Many European countries have a system of proportional representation, where minority parties get representation in the legislature in proportion to their popular vote. In Britain, as in the United States, legislative seats are filled by the winner in each constituency.
Thatcher said her victory showed that the country wanted strong leadership. She denied that her landslide win would lead her to more "extreme" right-wing policies as some critics, including voices within her own party, have said was a danger. "I have not been extreme for the last four years," Thatcher asserted. "I am not now an extreme person."
She said her revamped Cabinet would reflect a cross section of Conservative Party views. It was believed, however, that Foreign Secretary Francis Pym, who was rebuked publicly by Thatcher for expressing concern about a landslide, would be replaced, possibly by Chancellor of the Exchequer Geoffrey Howe.
Leading candidates for Howe's crucial financial portfolio are Nigel Lawson, the present energy secretary, and Patrick Jenkin, the industry minister. Another likely change will be to move William Whitelaw from the important home affairs ministry. Whitelaw, like Pym, represents the Tories' more liberal wing, but since both are distinguished politicians, Thatcher may offer them other, lesser Cabinet jobs.

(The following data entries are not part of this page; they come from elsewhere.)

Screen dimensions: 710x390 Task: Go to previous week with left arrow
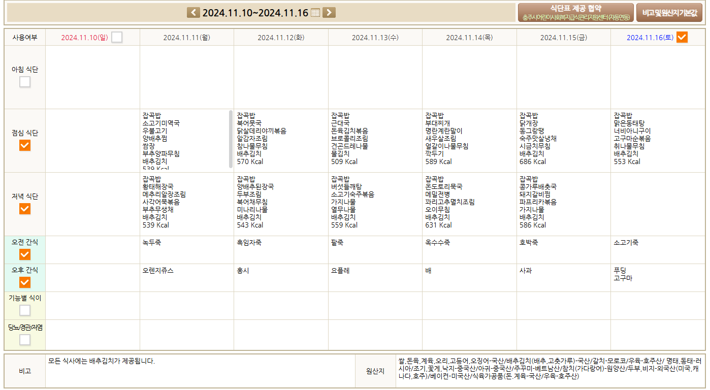(x=193, y=13)
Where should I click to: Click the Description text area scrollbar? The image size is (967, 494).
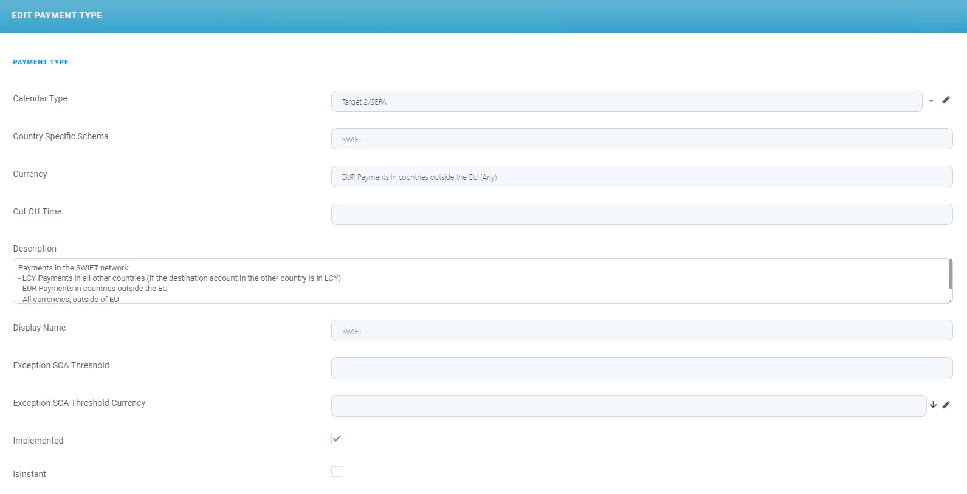(950, 274)
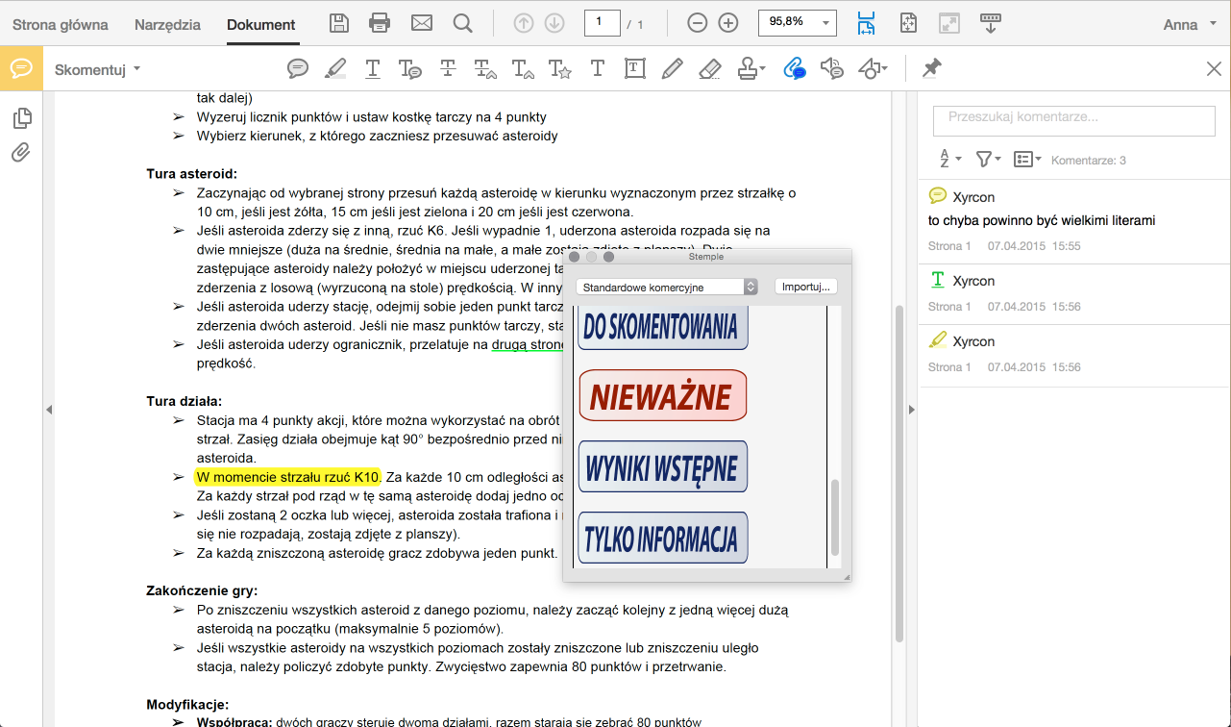The width and height of the screenshot is (1231, 727).
Task: Toggle the pin to keep tool selected
Action: (931, 68)
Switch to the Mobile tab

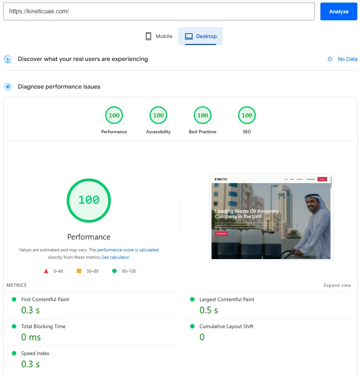(x=159, y=36)
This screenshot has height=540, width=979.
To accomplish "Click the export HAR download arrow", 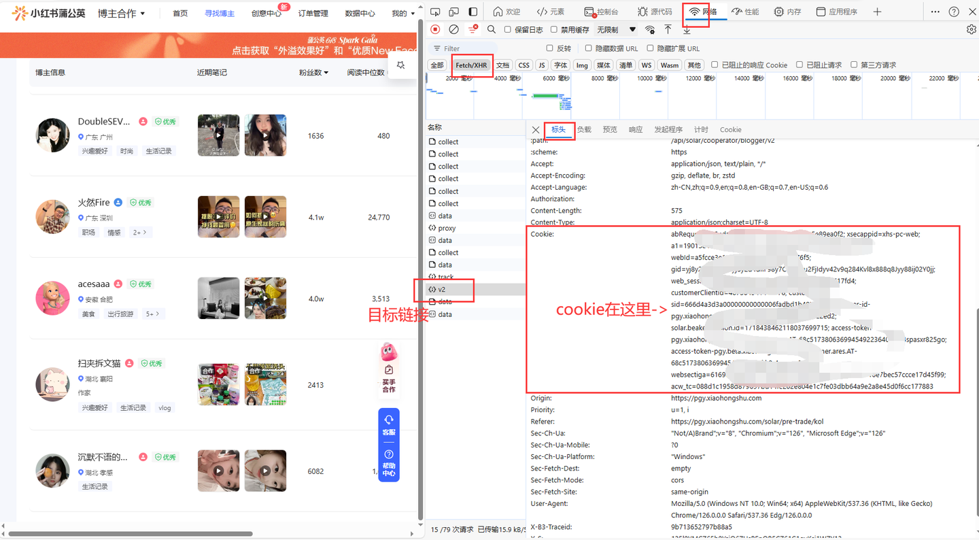I will (687, 30).
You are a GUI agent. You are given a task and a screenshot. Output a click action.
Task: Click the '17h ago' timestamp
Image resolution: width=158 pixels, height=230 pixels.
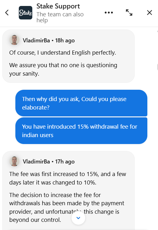[65, 162]
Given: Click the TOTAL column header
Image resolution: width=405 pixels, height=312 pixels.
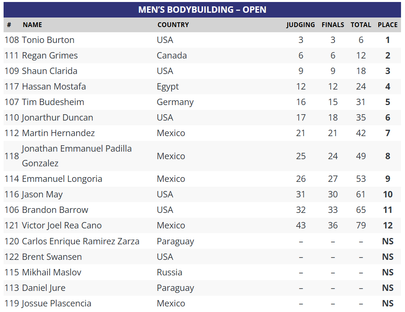Looking at the screenshot, I should (361, 25).
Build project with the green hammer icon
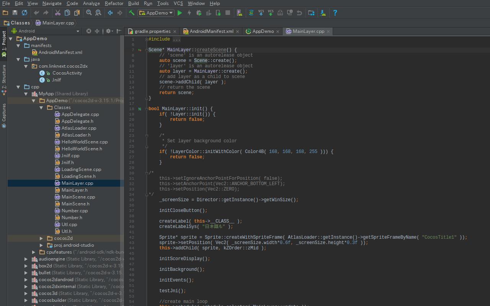The image size is (490, 306). pyautogui.click(x=131, y=13)
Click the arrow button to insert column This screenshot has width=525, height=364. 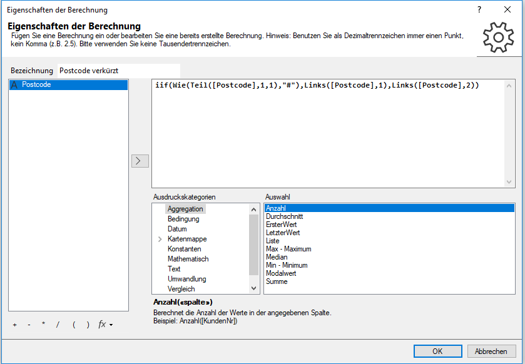tap(140, 161)
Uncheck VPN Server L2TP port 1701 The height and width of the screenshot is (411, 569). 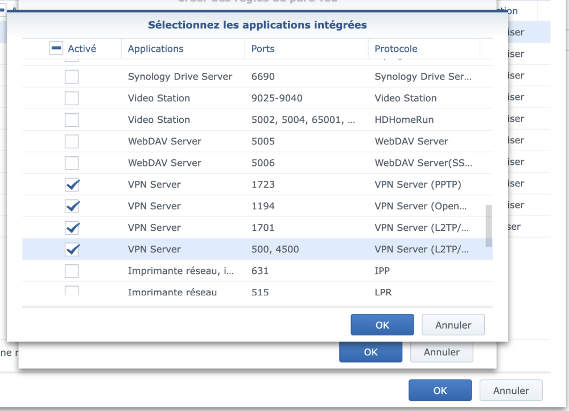(72, 228)
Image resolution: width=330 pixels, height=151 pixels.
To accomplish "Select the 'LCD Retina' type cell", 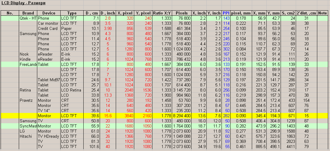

In Folkestone, Conservative Michael Howard won his race as did Tory Robert Rhodes James in Cambridge.
In Northern Ireland results, Gerry Adams of Sinn Fein, the political wing of the outlawed Irish Republican Army, defeated Gerry Fitt and Joe Hendron, both outspoken opponents of violence in the province and whose combined vote total exceeded Adams'. Sinn Fein refuses to recognize British authority in Ulster, and Adams is not expected to take his parliamentary seat.
The final Gallup and Worcester polls drew a picture of an electorate in which negative emotions were uppermost. Gallup found that among voters for each party, dislike of the opposition was rated a stronger motive than support for their own team. Worcester reported that even though Thatcher was rated better than her rivals for prime minister, she repelled more voters from backing the Tories than she attracted.
For Republicans in the United States studying the Thatcher campaign for clues to 1984, the lesson has to be that a weak and divided opposition is a bigger boon than anything conservative policies by themselves can guarantee.
Still, there were important positive elements in the Thatcher victory that President Reagan may seek to emulate. Thatcher held Labor to a tiny three-point lead among those who had experienced the loss of a job themselves or in their family in the past four years. She piled up an absolute majority against all parties among those untouched by Britain's worst postwar recession, according to Gallup.
Tory policies were rated the best overall by the voters, with particularly striking advantages on maintaining a strong defense and curbing inflation, two of the principal items in Reagan's list of claimed accomplishments.
There were also endorsements in the Gallup findings of some fundamental attitudes that Thatcher, like Reagan, projects. Majorities of 56 percent to 61 percent said that in dealing with opponents, a leader should stick to his or her own beliefs, rather than compromise; that in difficult economic times, government should be tough, rather than caring; and that in the battle against unemployment, private business has a bigger role to play than government.
On the other hand, British voters in the survey said by a 4-to-1 margin that they give maintenance of public services priority over new tax cuts.
There was good news for Reagan, also, in the election-day poll on defense issues. A 55-percent majority favored the scheduled deployment of American cruise missiles in Britain and 80 percent opposed unilateral scrapping of Britain's Polaris missiles.